TASK ITEM: Your answer should consist of all lines in the listing that hold the word "Open".

#### DATA FOR PROCESSING

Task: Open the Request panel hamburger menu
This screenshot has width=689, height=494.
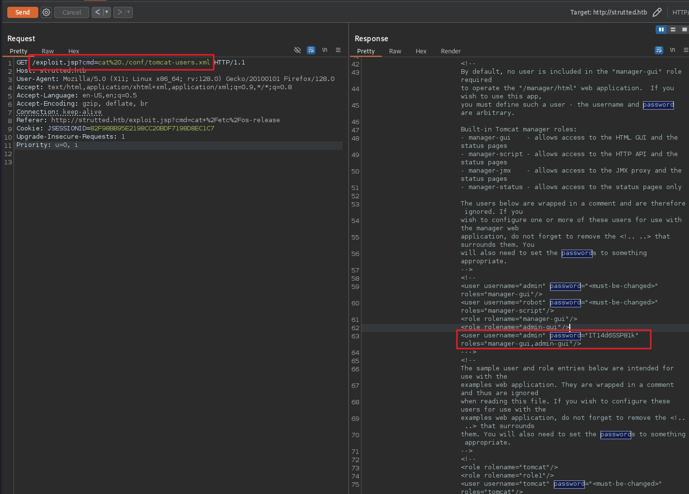Action: [x=338, y=50]
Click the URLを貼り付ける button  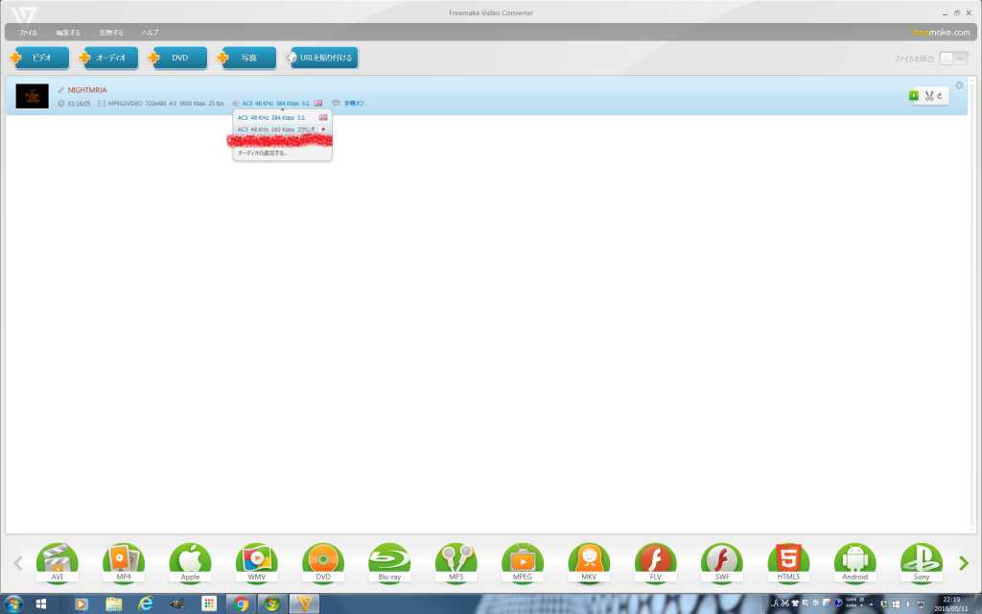pos(324,58)
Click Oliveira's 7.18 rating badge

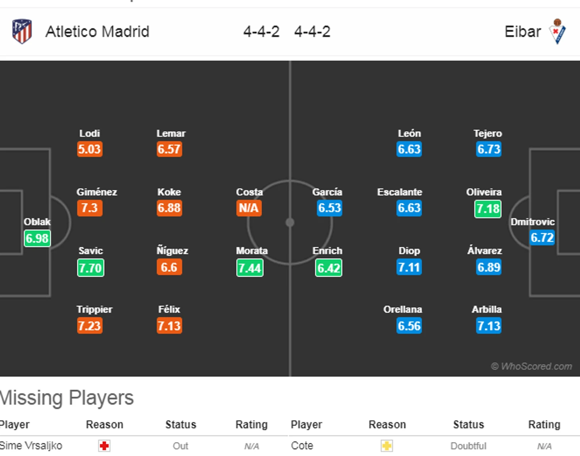pyautogui.click(x=488, y=209)
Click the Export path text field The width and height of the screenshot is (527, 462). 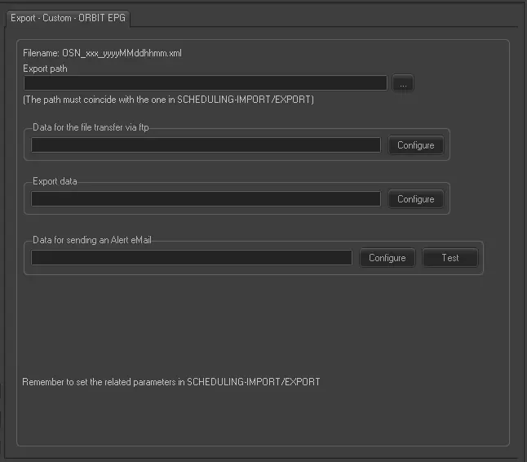(x=205, y=83)
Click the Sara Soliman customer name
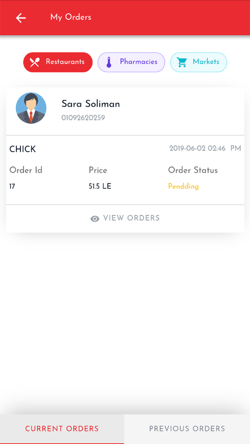Screen dimensions: 250x444 coord(91,104)
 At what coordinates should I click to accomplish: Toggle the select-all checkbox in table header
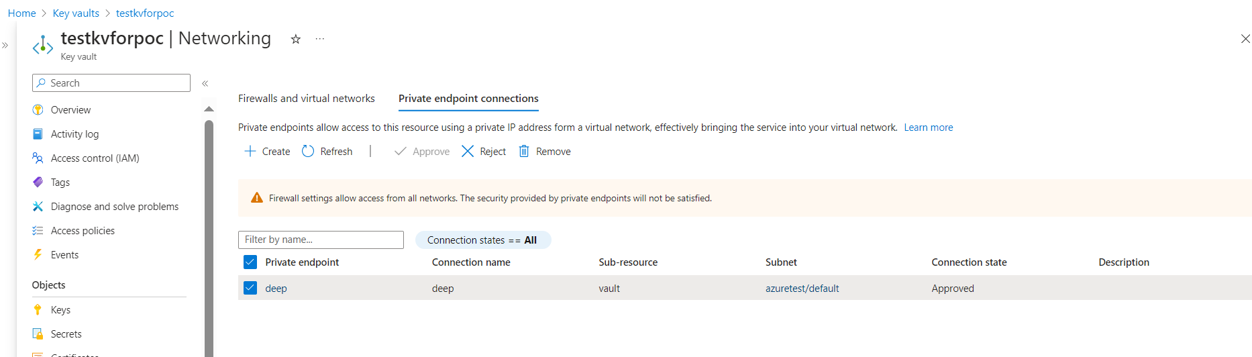pyautogui.click(x=250, y=262)
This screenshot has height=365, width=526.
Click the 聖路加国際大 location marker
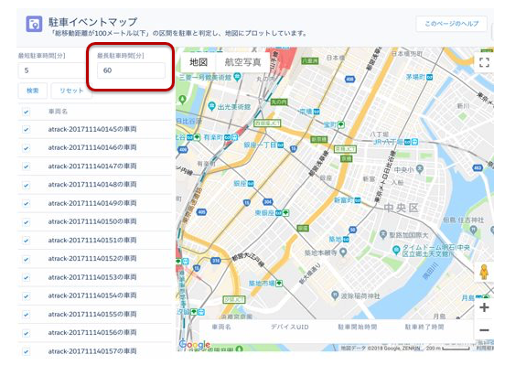383,234
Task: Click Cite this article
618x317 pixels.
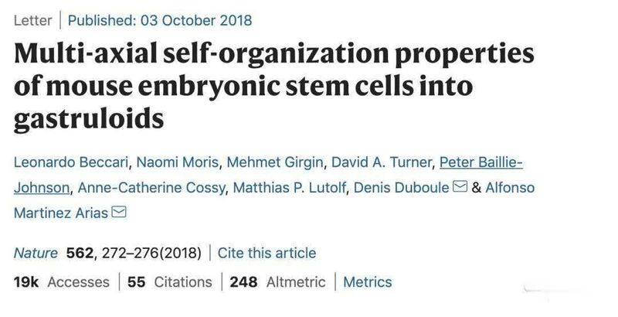Action: tap(267, 253)
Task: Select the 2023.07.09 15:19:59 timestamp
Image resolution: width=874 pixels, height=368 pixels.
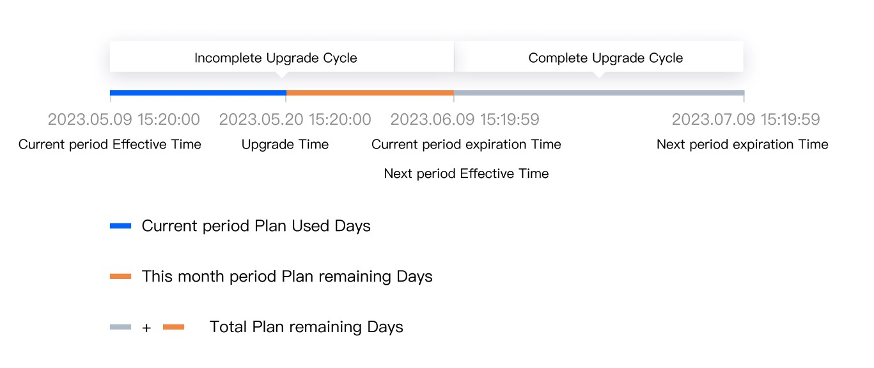Action: coord(745,120)
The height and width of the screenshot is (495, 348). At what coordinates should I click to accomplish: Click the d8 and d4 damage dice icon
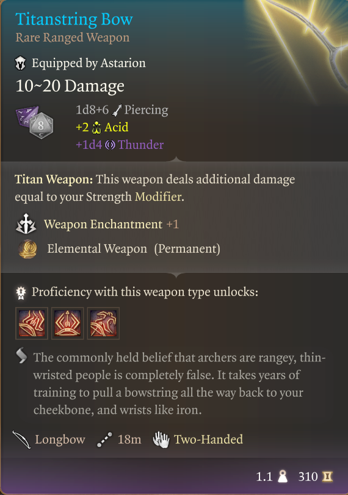click(34, 122)
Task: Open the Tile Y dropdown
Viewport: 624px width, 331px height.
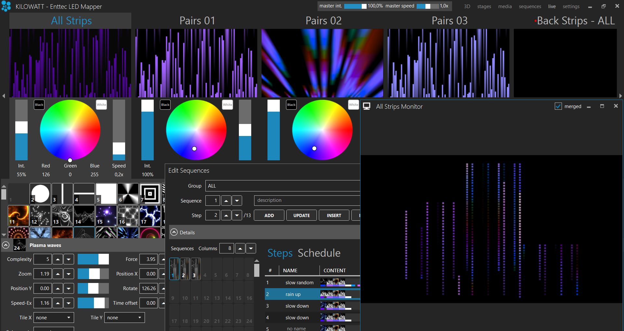Action: [124, 317]
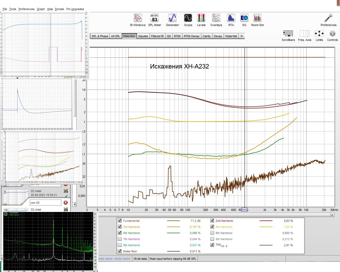Viewport: 340px width, 272px height.
Task: Click the measurement list scroll-down arrow
Action: click(x=74, y=205)

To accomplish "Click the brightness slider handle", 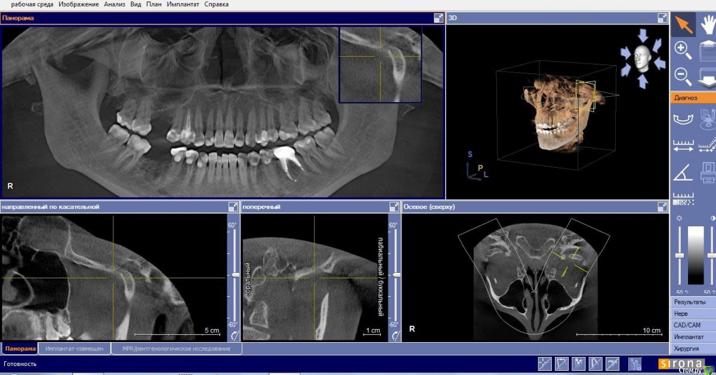I will point(679,256).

########

WRITTEN SOLUTION:
Task: Open the Request panel hamburger menu
Task: Open the Tile Y dropdown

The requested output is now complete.